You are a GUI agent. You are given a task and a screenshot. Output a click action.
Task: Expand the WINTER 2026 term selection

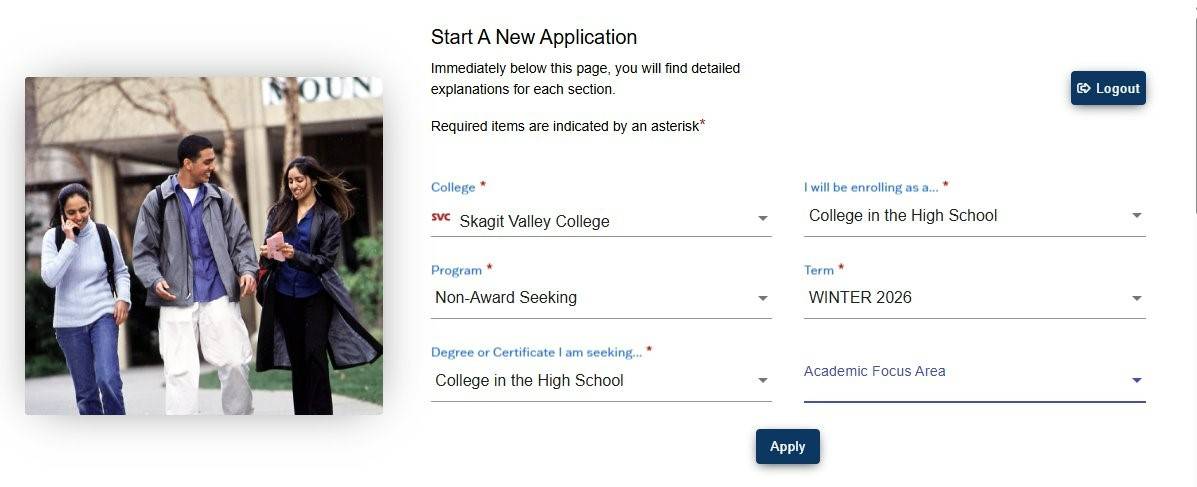[x=960, y=298]
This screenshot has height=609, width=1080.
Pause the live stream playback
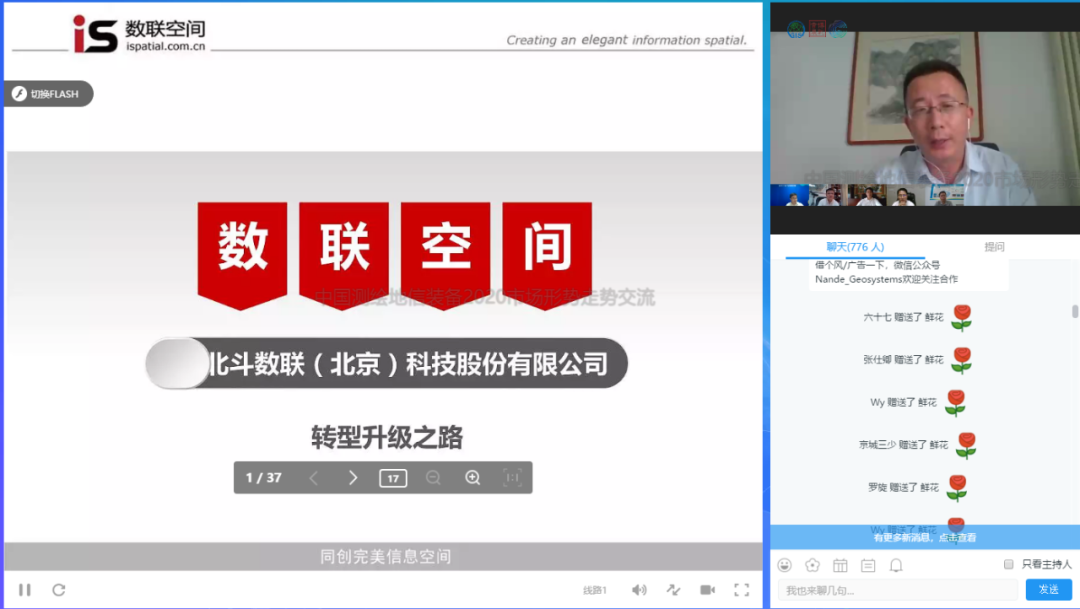coord(25,590)
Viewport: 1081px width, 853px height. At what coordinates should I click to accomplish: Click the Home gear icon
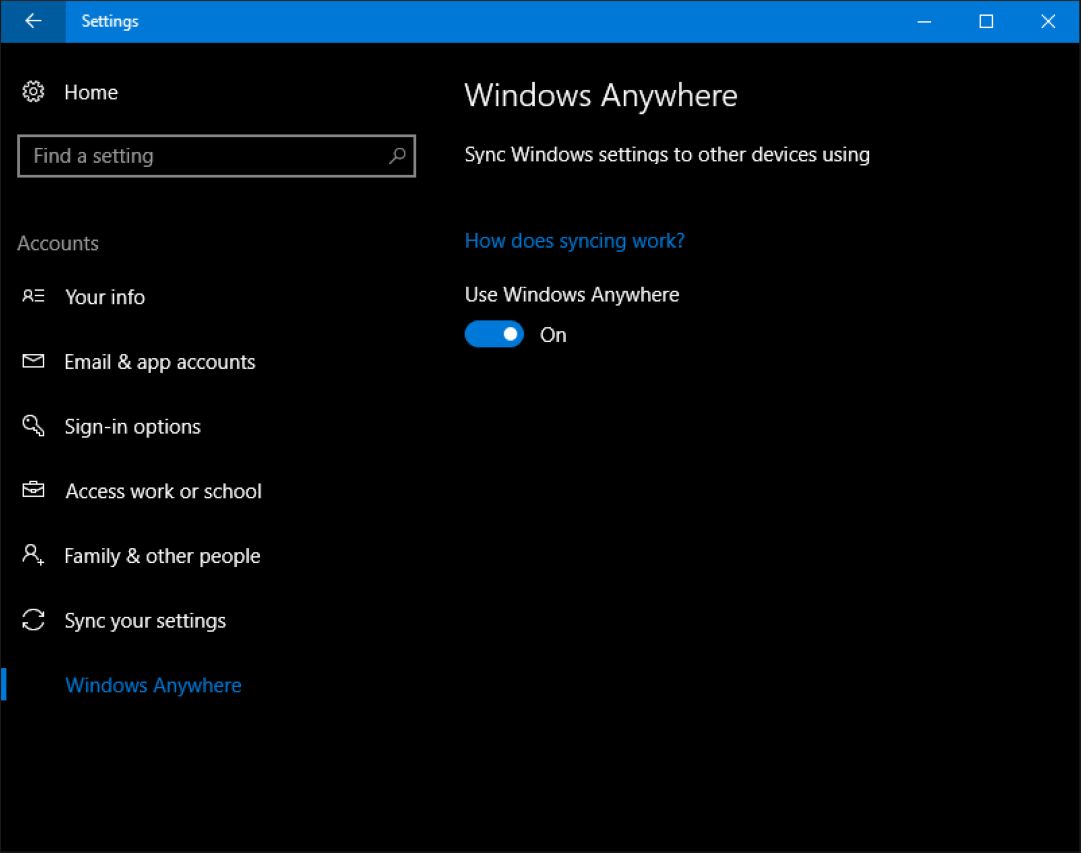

★ ★ ★ ★

◆ Given task: Print every line of the material above without changes, leaving out the pictures.

◆ Exercise response:
You are a GUI agent. You are given a task and a screenshot. Output a click action.
Task: Expand the WINTER 2026 term selection

[x=960, y=298]
This screenshot has height=609, width=1080.
Pause the live stream playback
coord(25,590)
Viewport: 1081px width, 853px height. At what coordinates should I click to accomplish: Click the Home gear icon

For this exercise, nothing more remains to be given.